The CPEC Figure Overstates Growth for Capital Planning. In its 1995 report, CPEC said that its main projection of 2,328,000 represented growth of 455,000 students by 2005. Although frequently cited in the press, this number is very misleading for purposes of assessing the state's higher-education capital needs. To derive this 455,000 growth number, CPEC compared its main 2005 projection with enrollments in 1993. Enrollments in that year, however, were 171,000 below 1991 levels. The projection of 2,328,000 is only 285,000 higher than the 1991 peak. This number is more relevant when evaluating the capacity for growth within the segments because it represents growth above the number of students that the existing capacity had successfully accommodated.

The DOF and CPEC Assumed Increasing Rates of College Participation. The DOF and CPEC main enrollment projections are higher than ours primarily because they assumed that college participation rates would increase significantly from 1996 through 2005, reaching their highest levels in recent history for some groups. Our projections assume that 1996 participation rates will continue into the future. We are not aware of any analytical basis for using rates that are different than the most recent.

The CPEC Alternative Projection Comparable to LAO's. In its report, CPEC also published projections for which it assumed that participation rates would grow at roughly half the rate it assumed for the CPEC main projection. As Figure 4 shows, the CPEC low projection of total enrollment in 2005 is 2,203,000. This projection is 2.9 percent above our projection. (Our projection differs from CPEC and other forecasters due to different assumptions about participation rates and for other methodological reasons.)

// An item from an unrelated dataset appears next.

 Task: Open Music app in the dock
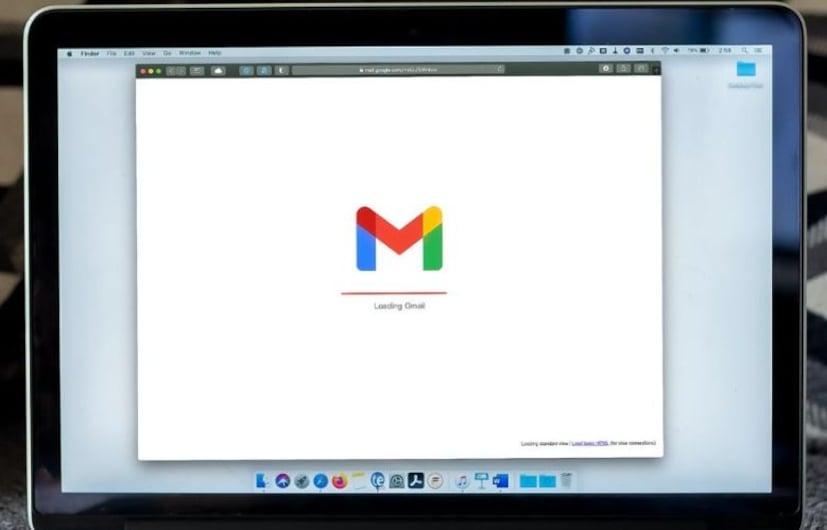[x=462, y=481]
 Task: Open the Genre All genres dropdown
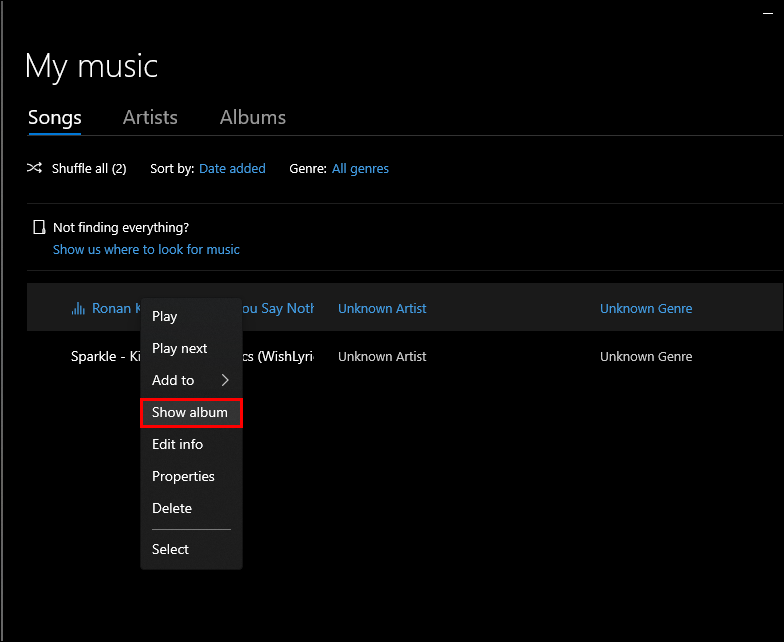(360, 169)
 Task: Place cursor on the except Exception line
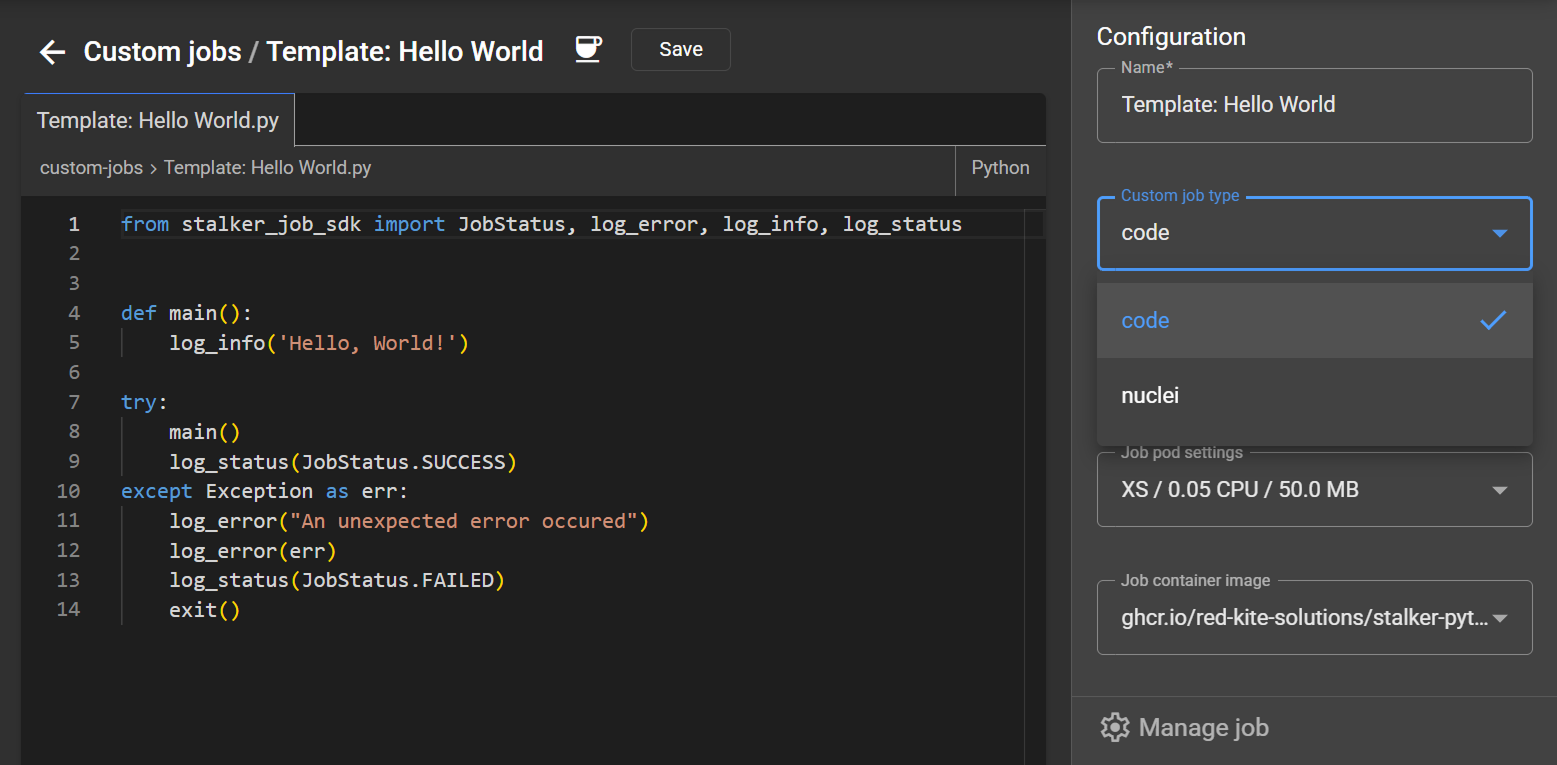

The DOF Projections Highest for Each Segment. As Figure 5 shows, the DOF's projections are consistently higher than CPEC's and LAO's across all three segments. It projects that community college enrollment will grow to 1,765,000 by 2005. This is 11 percent higher than the LAO projection. It projects that CSU will grow to 431,000, and that UC will grow to 199,000. These are 16 percent and 7.4 percent greater than the LAO projections for CSU and UC. As Figure 5 shows, UC's projection of enrollments in 2005 is slightly lower than ours.



Despite the differences among the DOF, CPEC, and LAO, none of the projections are sufficiently large to suggest enrollment growth will be of tidal wave proportions.

Improving Information on State Enrollment Forecasts

The DOF annually publishes its projections for higher education enrollments. By contrast, CPEC does not routinely publish projections. Despite the importance of enrollment projections to the budget process, the three segments do not provide the Legislature with analyses of enrollment changes on a routine basis. Moreover, the independent colleges and universities in California do not publish projections or plans for accommodating enrollment growth that are publicly available.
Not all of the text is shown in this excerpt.